WB
The 92 is a gun I have a difficult time getting excited over
Friday, January 17, 2020, 09:00

but try as I might I cannot dislike it. I have a 92A1 and it came with (3) 17-round mags made by McGar for Beretta. It has a standard rail for accessories and they dovetailed the front sight into the slide rather than previously made in part. The recoil rod is plastic as is the trigger. I was a bit dismayed over learning the latter but would have never known had I not read about it much later. Wilson markets a "set back" metal version I am very interested in that is not expensive. In DA I do reach just a teeny bit farther than I would like. Truthfully the modern polymer parts are fine.

The gun feels huge and is wide. But it is light, handles lively, and I've never seen one that was not truly inherently accurate. I don't know what it is but EVERYBODY shoots it well. When Benjamin was 6 yrs. old I was loading it single shot and he was nailing cans at 20 yds. He could barely grasp it. My wife and daughter both really like the smooth shooting and low recoil and flip due most likely to that huge and wide backstrap. Also I find mine shoots 115, 124, and 147 gr. all to the same point of aim. Must be the backstrap distributing the forces so broad the different recoil loads and residence time in the barrel is minimized? With all the bitching and moaning it actually carries very nicely concealed. The 5" barrel is vertical down your pants and that slightly wider grip sort of goes unnoticed. I have read of some failures in Military action with guns that had seen lots of service. I know sportsmen who have fired many thousands of rounds from a single commercial model with zero issues and tout excellent reliability.

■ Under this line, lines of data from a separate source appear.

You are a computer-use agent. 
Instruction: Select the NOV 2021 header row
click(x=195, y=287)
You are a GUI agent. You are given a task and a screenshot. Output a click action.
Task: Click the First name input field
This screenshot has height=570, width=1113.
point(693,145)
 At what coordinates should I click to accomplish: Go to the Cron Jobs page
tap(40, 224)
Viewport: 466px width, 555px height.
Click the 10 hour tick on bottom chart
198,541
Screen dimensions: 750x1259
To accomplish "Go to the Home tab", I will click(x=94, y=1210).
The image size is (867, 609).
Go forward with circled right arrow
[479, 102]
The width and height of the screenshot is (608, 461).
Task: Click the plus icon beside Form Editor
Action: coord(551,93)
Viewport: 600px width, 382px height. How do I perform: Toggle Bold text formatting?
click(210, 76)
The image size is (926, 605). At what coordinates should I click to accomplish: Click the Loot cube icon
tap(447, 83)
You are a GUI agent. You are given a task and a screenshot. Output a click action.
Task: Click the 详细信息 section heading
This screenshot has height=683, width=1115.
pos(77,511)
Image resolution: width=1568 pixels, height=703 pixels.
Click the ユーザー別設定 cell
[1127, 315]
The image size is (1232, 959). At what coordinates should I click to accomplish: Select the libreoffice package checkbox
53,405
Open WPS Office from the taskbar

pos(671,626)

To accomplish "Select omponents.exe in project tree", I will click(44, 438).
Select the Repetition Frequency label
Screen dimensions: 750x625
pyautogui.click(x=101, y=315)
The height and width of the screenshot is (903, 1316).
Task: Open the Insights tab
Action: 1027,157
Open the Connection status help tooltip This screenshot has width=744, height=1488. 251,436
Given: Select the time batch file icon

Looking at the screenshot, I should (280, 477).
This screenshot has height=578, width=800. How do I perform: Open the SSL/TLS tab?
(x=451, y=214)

Casual observation of a "clone" should reveal overall quality of a very good and sound design. Any departures from original Beretta designs should be examined on their own merits. They might be positives! That example JT is reviewing shows a return to "made in slide" front sight (which I never liked but arguably worked for decades) and finger grooves on the frame itself. If you don't like that you can not do much about it. The threaded barrel is great and I'd like one myself.

I'd love to try some of those guns and I like the paint on them.